This got me thinking: suppose Phoenix (who to my knowledge has maintained his silence on the subject of the film’s veracity) came out and said it was all indeed one elaborate performance, a massive slice of artistic expression. I might not entirely believe the claim, given so much of his “performance” smacks of a rawness that can’t be faked, but such an announcement would generate an interesting conundrum. Suppose Phoenix said the “written and produced by” credits attached to the film, for which he and Affleck are attributed, are evidence that audiences should have known all along that what they were seeing on the screen was just as fake as a Michael Bay mise en scene.
Does this mean I’m Still Here could then be moved out of the documentary genre and regarded as strictly a work of fiction? If so, could Phoenix then be eligible for an Academy Award?

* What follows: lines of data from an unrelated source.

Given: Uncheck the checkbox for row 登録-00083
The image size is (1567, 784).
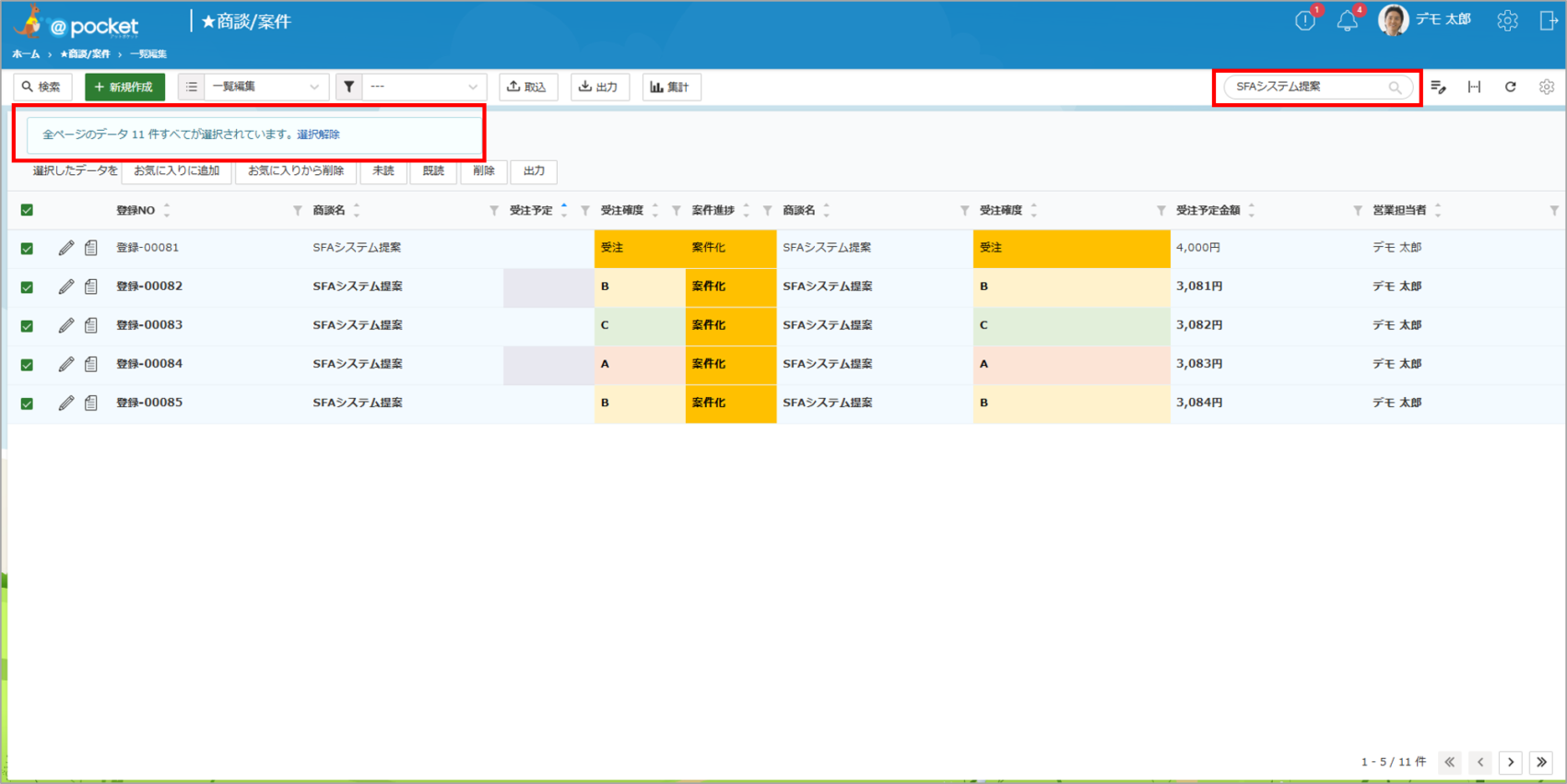Looking at the screenshot, I should tap(27, 325).
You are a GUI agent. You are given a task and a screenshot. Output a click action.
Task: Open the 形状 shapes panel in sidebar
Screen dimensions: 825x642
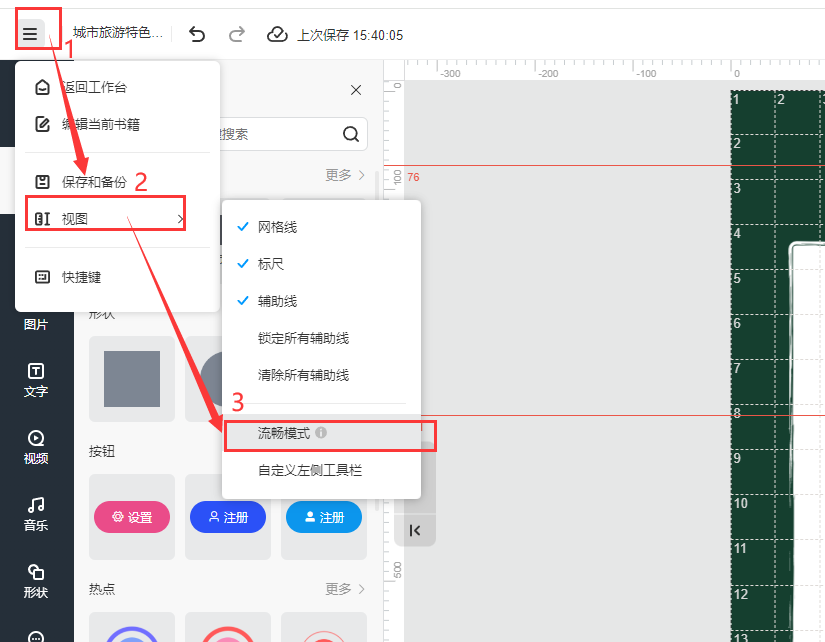point(36,581)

On some levels it would be hard to argue that such a nomination – or indeed such an award – would not be deserving, given the actor extended his role well outside the “take one, take two, that’s a wrap” confines of traditional Hollywood moviemaking and lived it for at least two years. That’s performance art and then some.
It reminds me of the mystery surrounding the character of the old Chinese magician in The Prestige (2006), a small role I suspect was inspired by golden era magician Ching Ling Soo, whose life was unforgettably captured in Jim Steinmeyer’s biography The Glorious Deception. Other magicians in the film finally work out the secret to the old man’s most spectacular trick, his trademark show stopper. However there’s just one hitch: it would require a feat of physical strength no geriatric could ever be capable of achieving. Here cometh the lesson: the old man is no old man at all, but a trickster so greatly enamoured by his creative calling that he’s prepared to live a lie, to doggedly maintain an act on stage and off in service of his art.
Could the same kind of “dear god that’s dedicated” plaudit apply to Joaquin Phoenix? Could his passion for acting be so strong that he’s prepared to sacrifice a huge chunk of his day-to-day life in service of an on-screen persona? If so, that is high praise indeed.